The continuing revolution in computing is having a dramatic influence on statistics. Not only is the exploratory analysis of data becoming easier, with more and more automated graphs and calculations, but also the statistical study of very large and very complex data sets (e.g., big data) is now feasible. Companies that have long collected information on customers are now using business analytics to discover meaningful patterns in these data, which in turn drive decision making.
This fast and inexpensive computing has also led to the development of new analysis methods—methods that apply previously unthinkable amounts of computation. In this chapter, we focus on bootstrap confidence intervals and permutation tests. These methods apply the power of the computer to relax some of the conditions needed for traditional inference and to do inference in new settings. They can be used to answer questions such as:
As with all the other methods discussed in this textbook, the most important requirement for trustworthy conclusions about a population is still that our data can be regarded as random samples from a population or populations; not even the computer can rescue voluntary response samples or confounded experiments. But these new methods set us free from the need for Normal data or samples large enough to rely on the central limit theorem. They also work the same way for many different statistics in many different settings. They can, with sufficient computing power, give results that are more accurate than those from traditional methods.
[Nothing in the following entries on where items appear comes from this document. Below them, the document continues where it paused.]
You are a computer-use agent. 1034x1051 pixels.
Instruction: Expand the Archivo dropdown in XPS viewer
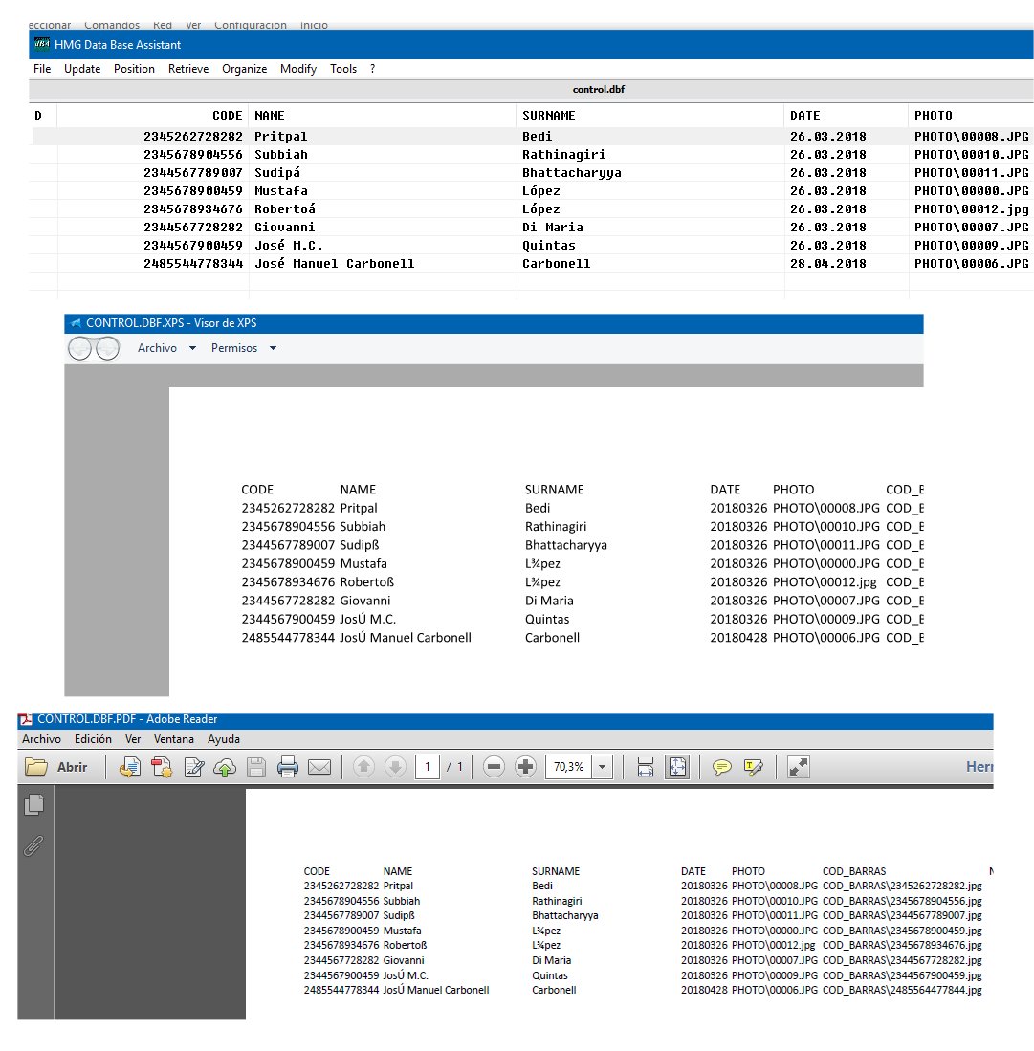point(166,348)
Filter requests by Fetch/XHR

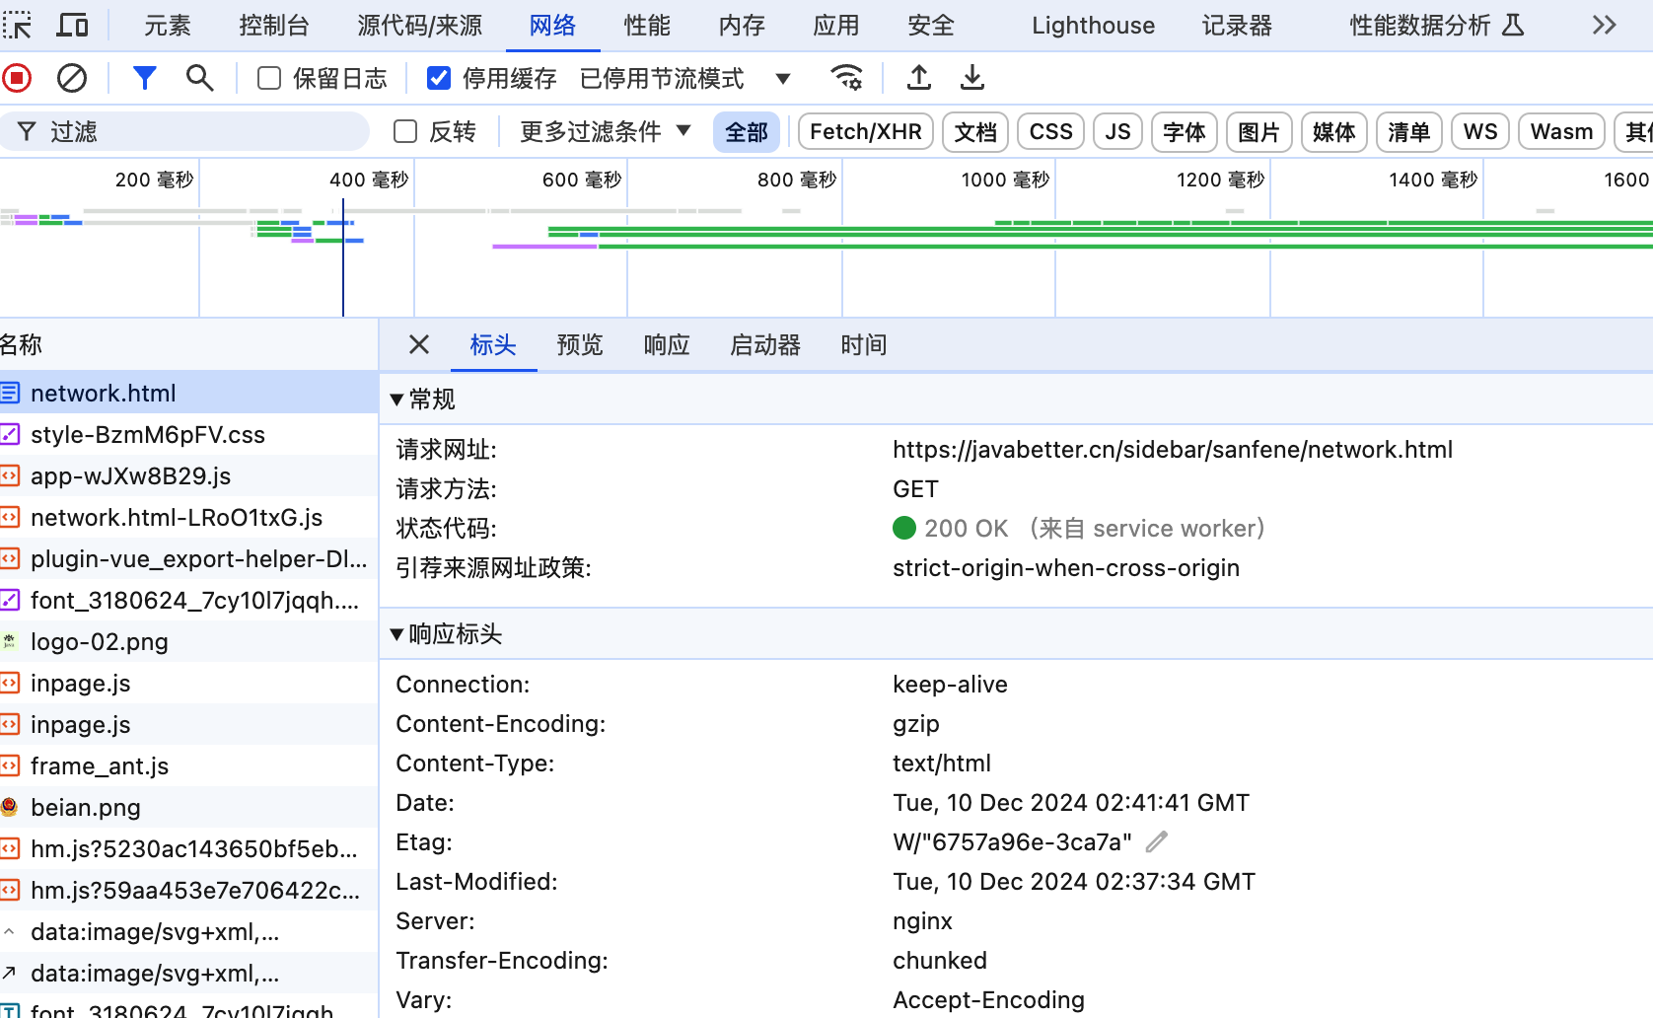[865, 130]
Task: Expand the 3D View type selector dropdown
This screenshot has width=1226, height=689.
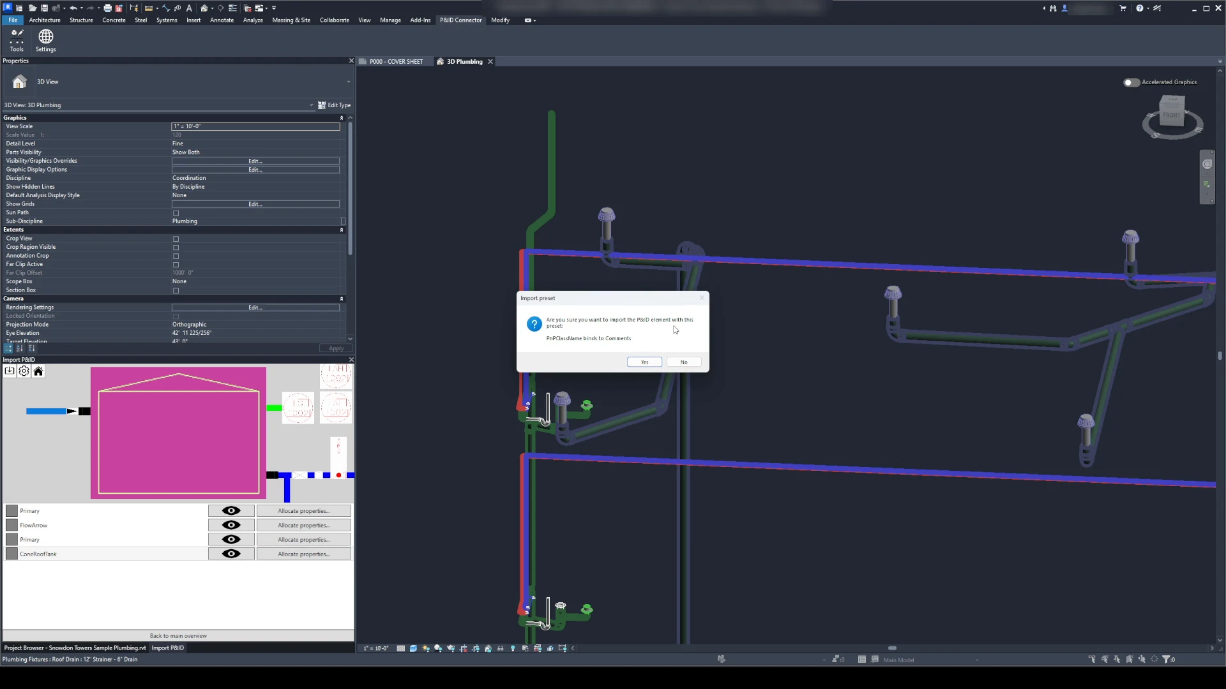Action: pyautogui.click(x=348, y=82)
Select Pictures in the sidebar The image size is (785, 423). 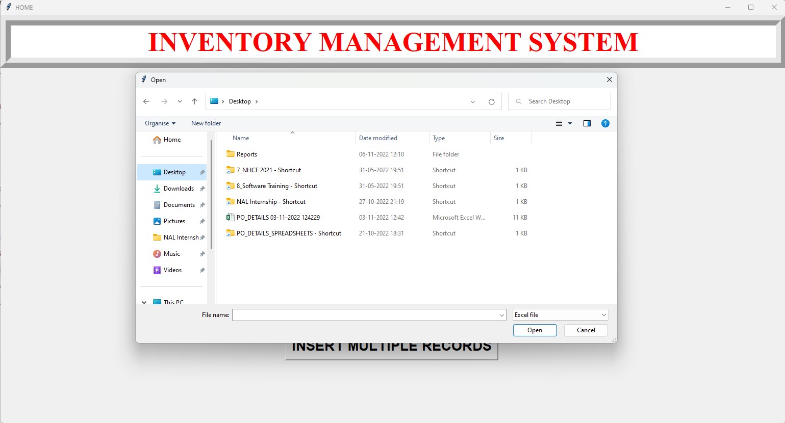point(173,221)
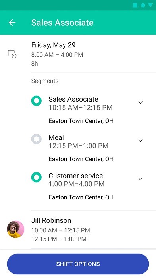Select the Sales Associate segment circle marker
The height and width of the screenshot is (278, 156).
37,101
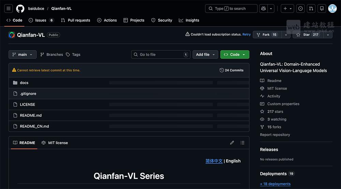The image size is (341, 189).
Task: Edit README with pencil icon
Action: 232,143
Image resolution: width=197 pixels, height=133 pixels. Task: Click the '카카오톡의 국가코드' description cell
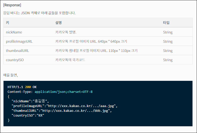pyautogui.click(x=70, y=60)
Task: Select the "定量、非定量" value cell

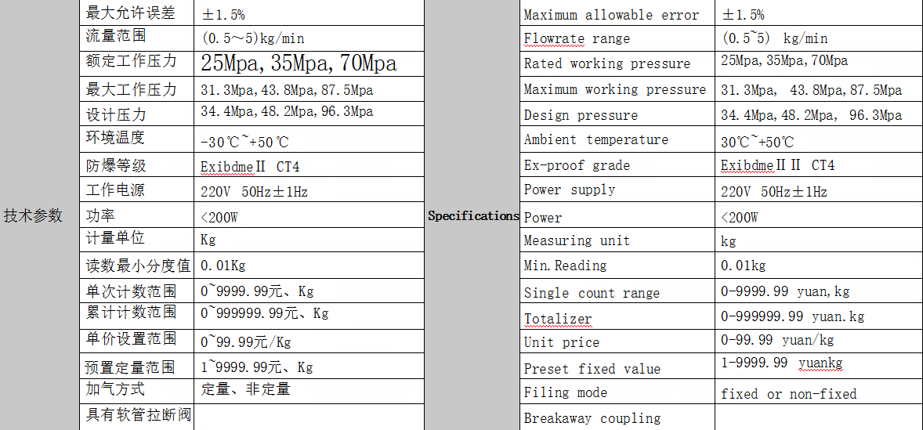Action: 245,388
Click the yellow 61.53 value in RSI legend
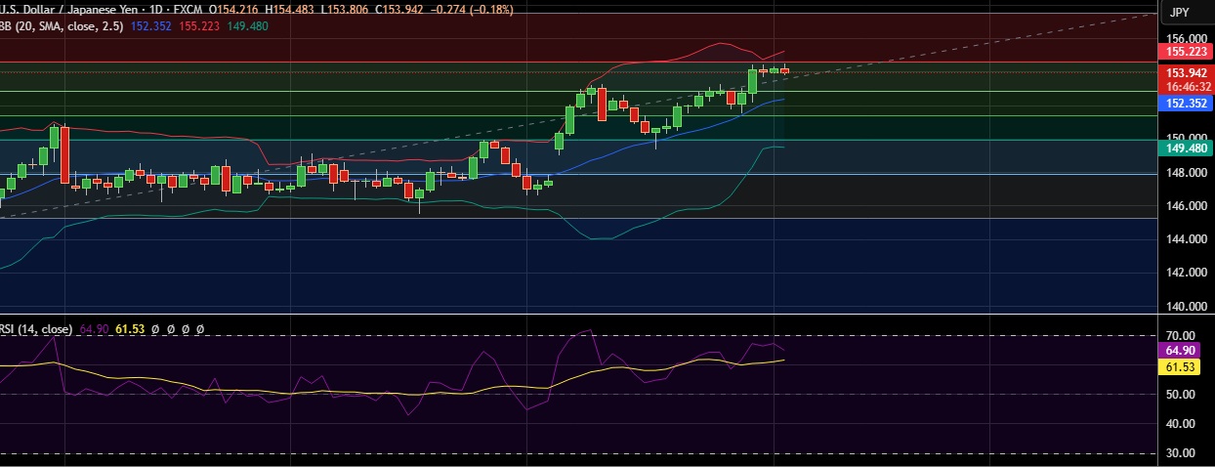Viewport: 1215px width, 467px height. 130,329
Bootstrap confidence intervals (Sections 16.2 and 16.4) and permutation tests (Section 16.5) are conceptually simple because they appeal directly to the basis of all inference: the sampling distribution, which shows what would happen if we took very many samples under the same conditions. Although the new methods do have limitations, some of which we will illustrate, their effectiveness and range of use are so great that they are now widely used in a variety of settings.
Bootstrapping and permutation tests are feasible in practice only with software that automates the heavy computation that these methods require. If you are sufficiently expert, you can program at least the basic methods yourself. It is easier to use software that offers bootstrap intervals and permutation tests preprogrammed, just as most software offers the various t intervals and tests. You can expect the new methods to become more common in standard statistical software.
This chapter primarily uses R, the software choice of many statisticians doing research on resampling methods.1 There are several packages of functions for resampling in R. We will focus on the boot package, which offers the most capabilities. Unlike software such as Minitab and SPSS, R is not menu driven and requires command line requests to load data and access various functions. All commands used in this chapter are available on the text website.
JMP, Minitab, SPSS, and SAS also offer preprogrammed bootstrap and permutation methods. JMP offers single-click bootstrapping capabilities with many statistical reports (see page 403 for an example). Minitab offers its methods under the Calc > Resampling menu item. SPSS has an auxiliary bootstrap module that contains most of the methods described in this chapter. In SAS, the SURVEYSELECT procedure can be used to do the necessary resampling. The bootstrap macro contains most of the confidence interval methods offered by R. You can find links for downloading these modules or macros on the text website.